Paper ignites at 451 degrees, Paul

I use parchment a lot. But never for pizza or other things where the oven has to be that hot. I don't use waxed paper in the oven- those days are over for me. I use silicone pans whenever I bake things that usually stick to pans- you just peel the silicone pan off and no residual sticks to it.

Only uncooked tortillas are in the refrigerator section at our stores. The cooked ones are always in the isles.

 
Right, thanks Ray Bradbury

the wax has a lower smoke point than paper and parchment paper is treated with silicone which is higher

 
Here, many brands of corn tortillas now have many things added to help preserve them. . .

GIVEN INFORMATION ::
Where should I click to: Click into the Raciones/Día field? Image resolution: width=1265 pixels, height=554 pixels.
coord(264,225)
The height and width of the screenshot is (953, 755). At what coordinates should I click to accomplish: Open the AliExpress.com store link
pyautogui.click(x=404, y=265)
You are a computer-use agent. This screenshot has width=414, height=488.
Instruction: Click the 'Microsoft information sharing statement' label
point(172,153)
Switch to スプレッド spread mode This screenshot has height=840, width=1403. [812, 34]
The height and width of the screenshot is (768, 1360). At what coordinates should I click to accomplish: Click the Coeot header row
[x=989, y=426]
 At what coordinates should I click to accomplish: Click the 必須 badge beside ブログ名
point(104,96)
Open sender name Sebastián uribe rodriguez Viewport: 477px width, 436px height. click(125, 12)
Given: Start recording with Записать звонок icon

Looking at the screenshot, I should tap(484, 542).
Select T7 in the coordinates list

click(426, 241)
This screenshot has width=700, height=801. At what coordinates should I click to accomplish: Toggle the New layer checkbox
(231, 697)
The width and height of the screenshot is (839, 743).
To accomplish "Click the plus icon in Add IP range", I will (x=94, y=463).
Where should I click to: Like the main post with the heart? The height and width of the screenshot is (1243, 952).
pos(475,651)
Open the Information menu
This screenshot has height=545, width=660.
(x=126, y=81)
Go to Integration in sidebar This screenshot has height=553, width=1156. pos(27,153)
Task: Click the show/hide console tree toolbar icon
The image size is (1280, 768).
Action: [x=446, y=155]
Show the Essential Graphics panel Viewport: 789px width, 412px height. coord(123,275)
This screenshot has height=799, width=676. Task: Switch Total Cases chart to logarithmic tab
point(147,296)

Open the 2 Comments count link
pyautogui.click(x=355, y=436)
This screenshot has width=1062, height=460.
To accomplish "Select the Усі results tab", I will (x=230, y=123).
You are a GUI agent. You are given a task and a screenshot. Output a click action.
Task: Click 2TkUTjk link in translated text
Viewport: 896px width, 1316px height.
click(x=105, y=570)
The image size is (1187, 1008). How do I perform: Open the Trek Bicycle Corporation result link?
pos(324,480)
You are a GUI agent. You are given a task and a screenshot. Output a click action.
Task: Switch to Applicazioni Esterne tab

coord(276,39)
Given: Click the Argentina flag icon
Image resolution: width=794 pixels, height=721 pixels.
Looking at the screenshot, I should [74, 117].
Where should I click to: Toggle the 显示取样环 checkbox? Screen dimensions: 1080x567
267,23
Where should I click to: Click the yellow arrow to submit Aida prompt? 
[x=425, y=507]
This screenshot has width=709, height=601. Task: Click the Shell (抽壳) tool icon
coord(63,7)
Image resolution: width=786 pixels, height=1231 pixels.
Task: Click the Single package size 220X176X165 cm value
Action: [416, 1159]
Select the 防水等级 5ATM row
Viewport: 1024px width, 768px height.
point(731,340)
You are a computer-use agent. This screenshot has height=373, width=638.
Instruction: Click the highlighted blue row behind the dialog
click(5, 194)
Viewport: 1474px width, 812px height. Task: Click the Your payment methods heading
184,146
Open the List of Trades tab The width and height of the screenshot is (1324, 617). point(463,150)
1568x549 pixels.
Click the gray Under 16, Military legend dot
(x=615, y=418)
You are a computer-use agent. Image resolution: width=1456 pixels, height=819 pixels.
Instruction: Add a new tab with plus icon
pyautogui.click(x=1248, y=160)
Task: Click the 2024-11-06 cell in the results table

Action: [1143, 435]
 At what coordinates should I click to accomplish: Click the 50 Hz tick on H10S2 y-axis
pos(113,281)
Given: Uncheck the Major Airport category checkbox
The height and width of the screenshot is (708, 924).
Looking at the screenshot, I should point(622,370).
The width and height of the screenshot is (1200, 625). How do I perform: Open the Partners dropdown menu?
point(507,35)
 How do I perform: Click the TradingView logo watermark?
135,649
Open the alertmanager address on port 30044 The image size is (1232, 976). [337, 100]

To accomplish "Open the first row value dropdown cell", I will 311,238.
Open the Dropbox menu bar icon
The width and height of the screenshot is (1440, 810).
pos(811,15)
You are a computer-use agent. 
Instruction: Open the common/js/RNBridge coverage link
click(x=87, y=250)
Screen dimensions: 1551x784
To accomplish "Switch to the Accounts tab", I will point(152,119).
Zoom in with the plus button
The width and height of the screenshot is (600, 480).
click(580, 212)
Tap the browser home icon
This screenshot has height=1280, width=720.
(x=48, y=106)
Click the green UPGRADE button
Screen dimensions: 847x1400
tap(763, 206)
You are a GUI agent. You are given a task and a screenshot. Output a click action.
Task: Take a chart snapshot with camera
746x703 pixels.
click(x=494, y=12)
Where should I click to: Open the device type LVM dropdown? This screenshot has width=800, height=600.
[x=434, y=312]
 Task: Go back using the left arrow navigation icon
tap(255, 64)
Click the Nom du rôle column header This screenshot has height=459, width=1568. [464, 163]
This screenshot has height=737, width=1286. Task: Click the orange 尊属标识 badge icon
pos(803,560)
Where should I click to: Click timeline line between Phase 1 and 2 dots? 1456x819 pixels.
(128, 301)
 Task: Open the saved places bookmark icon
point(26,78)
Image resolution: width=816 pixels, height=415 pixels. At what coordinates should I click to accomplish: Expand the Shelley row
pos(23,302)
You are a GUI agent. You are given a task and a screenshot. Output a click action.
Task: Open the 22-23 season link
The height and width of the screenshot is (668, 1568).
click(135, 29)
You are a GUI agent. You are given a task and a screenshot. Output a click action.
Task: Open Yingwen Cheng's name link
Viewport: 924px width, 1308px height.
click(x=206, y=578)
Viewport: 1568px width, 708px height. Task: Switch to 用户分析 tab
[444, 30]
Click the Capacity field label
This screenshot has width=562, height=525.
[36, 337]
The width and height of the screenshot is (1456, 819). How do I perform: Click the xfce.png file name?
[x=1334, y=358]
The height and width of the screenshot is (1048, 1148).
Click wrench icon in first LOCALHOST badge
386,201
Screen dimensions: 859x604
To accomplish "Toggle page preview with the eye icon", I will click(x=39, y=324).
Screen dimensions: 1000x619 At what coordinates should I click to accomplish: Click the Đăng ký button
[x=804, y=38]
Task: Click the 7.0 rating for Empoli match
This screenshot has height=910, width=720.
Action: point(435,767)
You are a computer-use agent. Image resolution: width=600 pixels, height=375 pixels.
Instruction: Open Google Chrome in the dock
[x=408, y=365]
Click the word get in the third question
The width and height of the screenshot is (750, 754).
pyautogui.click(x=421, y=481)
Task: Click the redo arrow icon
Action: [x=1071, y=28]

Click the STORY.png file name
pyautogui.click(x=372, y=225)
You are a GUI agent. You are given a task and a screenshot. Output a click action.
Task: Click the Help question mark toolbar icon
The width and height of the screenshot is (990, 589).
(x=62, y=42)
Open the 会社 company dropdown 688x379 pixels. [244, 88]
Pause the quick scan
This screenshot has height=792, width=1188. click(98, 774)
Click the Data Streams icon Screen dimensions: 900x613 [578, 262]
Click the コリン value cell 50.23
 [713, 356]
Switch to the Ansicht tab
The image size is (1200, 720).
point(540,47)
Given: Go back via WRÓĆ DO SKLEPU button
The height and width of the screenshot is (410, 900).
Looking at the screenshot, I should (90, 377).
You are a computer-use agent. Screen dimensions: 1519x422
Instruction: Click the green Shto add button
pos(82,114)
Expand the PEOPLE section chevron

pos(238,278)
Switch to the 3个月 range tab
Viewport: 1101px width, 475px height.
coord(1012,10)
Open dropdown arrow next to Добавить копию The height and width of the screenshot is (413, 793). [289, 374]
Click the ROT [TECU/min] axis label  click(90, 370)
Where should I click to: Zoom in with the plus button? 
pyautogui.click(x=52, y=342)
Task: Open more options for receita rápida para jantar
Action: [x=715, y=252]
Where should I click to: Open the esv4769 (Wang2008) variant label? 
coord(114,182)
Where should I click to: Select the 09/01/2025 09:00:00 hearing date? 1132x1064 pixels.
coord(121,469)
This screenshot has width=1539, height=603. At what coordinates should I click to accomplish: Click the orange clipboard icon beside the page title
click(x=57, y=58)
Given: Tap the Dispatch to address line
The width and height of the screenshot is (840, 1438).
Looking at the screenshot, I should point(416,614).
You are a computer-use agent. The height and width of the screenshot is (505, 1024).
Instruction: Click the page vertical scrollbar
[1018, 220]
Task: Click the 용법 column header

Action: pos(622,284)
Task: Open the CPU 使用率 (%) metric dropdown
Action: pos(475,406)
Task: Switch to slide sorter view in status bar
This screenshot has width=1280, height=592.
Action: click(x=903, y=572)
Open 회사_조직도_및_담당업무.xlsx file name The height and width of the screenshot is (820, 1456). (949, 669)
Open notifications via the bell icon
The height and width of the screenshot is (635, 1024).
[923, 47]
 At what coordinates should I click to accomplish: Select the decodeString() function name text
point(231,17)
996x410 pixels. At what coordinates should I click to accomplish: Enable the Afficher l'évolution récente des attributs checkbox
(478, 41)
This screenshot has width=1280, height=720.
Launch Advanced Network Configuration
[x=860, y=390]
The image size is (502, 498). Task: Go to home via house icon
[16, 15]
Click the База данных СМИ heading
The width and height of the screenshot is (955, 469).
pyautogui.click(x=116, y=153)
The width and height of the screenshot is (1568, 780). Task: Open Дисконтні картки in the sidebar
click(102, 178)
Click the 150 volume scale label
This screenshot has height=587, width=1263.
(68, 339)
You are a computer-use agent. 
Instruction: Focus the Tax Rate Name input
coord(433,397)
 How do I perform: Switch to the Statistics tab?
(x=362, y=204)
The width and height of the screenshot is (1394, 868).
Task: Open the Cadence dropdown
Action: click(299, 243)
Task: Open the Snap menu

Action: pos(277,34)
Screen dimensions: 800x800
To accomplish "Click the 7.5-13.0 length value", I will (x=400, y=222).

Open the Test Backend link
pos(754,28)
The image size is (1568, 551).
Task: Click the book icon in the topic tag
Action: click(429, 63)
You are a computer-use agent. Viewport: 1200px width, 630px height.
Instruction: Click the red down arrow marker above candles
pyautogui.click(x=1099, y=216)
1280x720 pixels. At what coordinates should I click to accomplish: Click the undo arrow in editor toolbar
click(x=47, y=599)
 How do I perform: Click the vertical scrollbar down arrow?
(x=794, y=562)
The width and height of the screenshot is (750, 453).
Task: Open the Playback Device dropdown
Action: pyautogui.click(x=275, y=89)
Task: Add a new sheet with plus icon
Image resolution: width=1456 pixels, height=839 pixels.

BRIEF 1 ::
Answer these from the text about parchment paper:
(a) At what temperature does paper ignite?
(b) In what section of the stores are uncooked tortillas found?
(c) What is parchment paper treated with?
BRIEF 2 ::
Decide whether each statement agrees with the text about parchment paper. Answer yes or no and quote the words that decide it.
(a) The writer still uses waxed paper in the oven.
(b) The writer uses parchment when baking pizza.
(c) Wax has a lower smoke point than paper.

ANSWER AREA 1 ::
(a) 451 degrees
(b) The refrigerator section
(c) Silicone

ANSWER AREA 2 ::
(a) No: "I don't use waxed paper in the oven- those days are over for me."
(b) No: "But never for pizza or other things where the oven has to be that hot."
(c) Yes: "the wax has a lower smoke point than paper"